Stefan Jonasson: 'I really wish that my party would have stood with me'

Stefan Jonasson says he believes the federal New Democrats acted too quickly in asking him to step down as its candidate over a social media comment from three years ago.

Ousted NDP candidate in Charleswood-St. James-Assiniboia-Headingley says he's 'done with politics'

Stefan Jonasson says he believes the federal New Democrats acted too quickly in asking him to step down as its candidate over a social media comment from three years ago. 1:48

Stefan Jonasson says he believes the federal New Democrats acted too quickly in asking him to step down as its candidate over a social media comment from three years ago.

He dropped out of the election race in Charleswood-St. James-Assiniboia-Headingley on Thursday, after comments surfaced in which he compared the beliefs of the Haredim, an Orthodox branch of Judaism, to the Taliban with regards to the treatment of women.

Late Friday afternoon, Jonasson told CBC News that while he wished he had worded things differently, he defends the comparison he made.

He added that he agreed to step down at the NDP's request, but he wished the party hadn't asked.

"I regret the circumstances of it, but I stand with women and I really wish that my party would have stood with me," he told the CBC's Sean Kavanagh in an interview.

Jonasson said his remarks were taken out of context by The True North Times, a website that has promised to expose controversial comments by nine politicians in nine days.

"I think I'm done with politics," he said.
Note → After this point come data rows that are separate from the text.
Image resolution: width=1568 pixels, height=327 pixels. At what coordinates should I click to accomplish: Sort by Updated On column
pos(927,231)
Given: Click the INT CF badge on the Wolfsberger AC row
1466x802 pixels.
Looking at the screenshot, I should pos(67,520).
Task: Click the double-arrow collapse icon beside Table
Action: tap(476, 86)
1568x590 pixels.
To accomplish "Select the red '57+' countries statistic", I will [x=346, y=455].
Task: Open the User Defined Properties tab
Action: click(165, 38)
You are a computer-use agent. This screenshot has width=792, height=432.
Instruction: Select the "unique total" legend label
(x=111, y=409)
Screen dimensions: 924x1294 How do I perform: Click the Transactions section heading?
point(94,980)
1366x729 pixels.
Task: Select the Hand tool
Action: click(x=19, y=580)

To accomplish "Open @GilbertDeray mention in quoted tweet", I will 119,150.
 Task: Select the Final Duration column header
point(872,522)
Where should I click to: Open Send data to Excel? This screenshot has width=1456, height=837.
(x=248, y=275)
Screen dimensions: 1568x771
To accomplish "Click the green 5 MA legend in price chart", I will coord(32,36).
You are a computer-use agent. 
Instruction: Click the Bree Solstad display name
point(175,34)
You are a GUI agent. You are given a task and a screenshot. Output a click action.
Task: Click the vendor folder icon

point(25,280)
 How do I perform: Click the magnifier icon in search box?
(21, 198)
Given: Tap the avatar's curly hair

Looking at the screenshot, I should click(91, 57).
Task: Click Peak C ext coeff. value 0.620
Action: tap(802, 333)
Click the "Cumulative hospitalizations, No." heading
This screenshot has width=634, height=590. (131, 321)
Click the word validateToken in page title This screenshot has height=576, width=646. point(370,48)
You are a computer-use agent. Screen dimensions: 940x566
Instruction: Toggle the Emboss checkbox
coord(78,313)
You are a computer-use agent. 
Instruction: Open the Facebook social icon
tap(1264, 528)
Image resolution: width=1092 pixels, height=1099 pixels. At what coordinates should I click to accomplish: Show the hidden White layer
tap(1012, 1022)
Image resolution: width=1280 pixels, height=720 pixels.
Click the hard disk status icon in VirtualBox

"What I worry about is that I think growing numbers of Canadians are going to be done with politics — good people who don't want to put up with this kind of nonsense, the malevolent, 'gotcha' politics of gutter journalism."

'He's made a big mistake,' says Fletcher

Jonasson was hoping to unseat Conservative Steven Fletcher, who easily won the riding in 2011 with 57 per cent of the vote.

On Friday, Fletcher told CBC News he thinks the NDP should have booted Winnipeg Centre candidate Pat Martin before Jonasson.

Fletcher argued that Martin's use of foul language, which he demonstrated several times against his opponents in the past week, appears to be more of a concern than a single mistake made by Jonasson.

"I don't know Mr. Jonasson very well. I met him a couple of times," he said. "My impression is that he is not someone who is anti-Semitic. I think he's made a big mistake."

Fletcher added that he believes the NDP acted hastily in removing Jonasson.

"I wonder where the NDP actually draw the line. It seems very haphazard," he said. "There's obviously no standards and, you know, it seems unfair, actually — I can't believe I'm saying this."

Jonasson's departure could help Liberal candidate Doug Eyolfson, although the Liberals finished a distant third in 2011 with 7.5 per cent of the vote.